Created Tuesday, 04 January 2011 15:30
|From Julia Hayden: I wrote the original version of this post, late in 2002 for the milblog that I contributed to then – and discovered that the readers loved the accounts of my eccentric family. This is reposted in honor of Dad, who died very suddenly and without warning on the day after Christmas. He would have been 81, on January 3rd. He was also an Army veteran of the Korean War, a wonderful father and a splendid grandfather. We will miss him very much.|
Beware The Contents Of The Freezer
by Julia Hayden
In a household with a father who is a research biologist and tends to bring work home, and a mother given to adventurous essays into whatever is cheap and plentiful at the co-op, the deep-freeze is liable to contain some very strange things. When I was a teenager living with my parents, my younger brothers, JP and Sander used to win the gross-out contest among their friends just by opening the deep-freezer and unearthing the bag of dead mice. If that didn’t do the trick, the golf-ball sized tumor that the vet removed from the cat (and which my father never got around to doing the biopsy on) was the sure-fire guarantee.
Then there was the monkey skull… Dad brought it home and boiled it clean in a saucepan that we were never able to look at in the same light again, along with a pair of chicken drumsticks. He mounted the cleaned skull and crossed chicken bones on a length of wood, and hollowed out a small depression in the wood to make an ashtray for a friend that Dad thought should stop smoking. I never found out if it worked, but the smell of boiled monkey lingered for days.

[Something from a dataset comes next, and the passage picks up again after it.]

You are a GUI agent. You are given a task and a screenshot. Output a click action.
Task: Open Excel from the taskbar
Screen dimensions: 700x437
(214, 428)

The bag of mice were from a failed experiment— again, Dad never got around to doing the autopsies. The muskrat skin came from a fresh roadkill; never got around to curing the skin. He didn’t just bring home dead animals, there were live ones, such as the bowl of goldfish that were supposed to expire from the effects of the experiment, but didn’t and so came home. Sander had a kangaroo rat named Sylvester and a lovely pink and grey rosy boa, named Rosie. She had to have live food, so she went in once a month to the lab with Dad for a mouse or two, until she escaped her cage on the trip back one day. People sat nervously in that car for years, especially ones who didn’t care for snakes. We had a turtle in the backyard, who loved eating dandelions, and for a while, a horse who clomped around, eating kibble from the dogs’ dish. On one memorable day, the horse treed the Fuller Brush man, who came in the back gate by accident. No fan of large animals, he never returned.
Mom had a small budget, a large family and an open mind. She was the only Anglo in town who made tamales from scratch, and cooked things like jugged hare, which Sander refused to believe was rabbit: he insisted that there wasn’t a bit of hair in it. She and Grandma made grape jelly from the Concord grapes growing on the arbor, which we had in our school lunches every day: I still gag at the sight of a PB&J. Then when she discovered the co-op, which had excellent prices for strange things like beef hearts, and made interesting casseroles of slivered heart and rice. This made Dad invariably sing “Heart- you gotta have heart!” from Damn Yankees every time she dished it up. The incredibly cheap chicken should have been stewed, rather than covered in crumbs and baked, for they tasted like chicken-flavored rubber bands. Only Kiet, the Vietnamese refugee living with us at the time, thought they were edible at all. Through all the weird food, we could tease her by ostentatiously opening the freezer and doing an inventory of the mice, tumor, skull, and other biological specimens before tucking in to dinner. Just to be on the safe side, you see.